* TASK ITEM: Print the material underneath in full, keeping every line exactly as it is.

* PROVIDED RECORDS:
-=-=-=-=-

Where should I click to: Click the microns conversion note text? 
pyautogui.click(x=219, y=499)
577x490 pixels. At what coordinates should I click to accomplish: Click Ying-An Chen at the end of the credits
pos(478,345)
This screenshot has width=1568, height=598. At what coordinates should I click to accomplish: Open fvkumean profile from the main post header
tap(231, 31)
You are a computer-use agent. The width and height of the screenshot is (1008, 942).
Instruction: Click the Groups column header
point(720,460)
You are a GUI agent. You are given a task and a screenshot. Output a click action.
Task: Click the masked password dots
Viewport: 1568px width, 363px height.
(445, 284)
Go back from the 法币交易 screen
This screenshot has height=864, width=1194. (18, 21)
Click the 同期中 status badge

-=-=-=-=-

* ANSWER TO THIS EXERCISE:
Where should I click to: Click the microns conversion note text? 
pyautogui.click(x=219, y=499)
577x490 pixels. At what coordinates should I click to accomplish: Click Ying-An Chen at the end of the credits
pos(478,345)
This screenshot has width=1568, height=598. At what coordinates should I click to accomplish: Open fvkumean profile from the main post header
tap(231, 31)
You are a computer-use agent. The width and height of the screenshot is (1008, 942).
Instruction: Click the Groups column header
point(720,460)
You are a GUI agent. You are given a task and a screenshot. Output a click action.
Task: Click the masked password dots
Viewport: 1568px width, 363px height.
(445, 284)
Go back from the 法币交易 screen
This screenshot has height=864, width=1194. (18, 21)
Click the 同期中 status badge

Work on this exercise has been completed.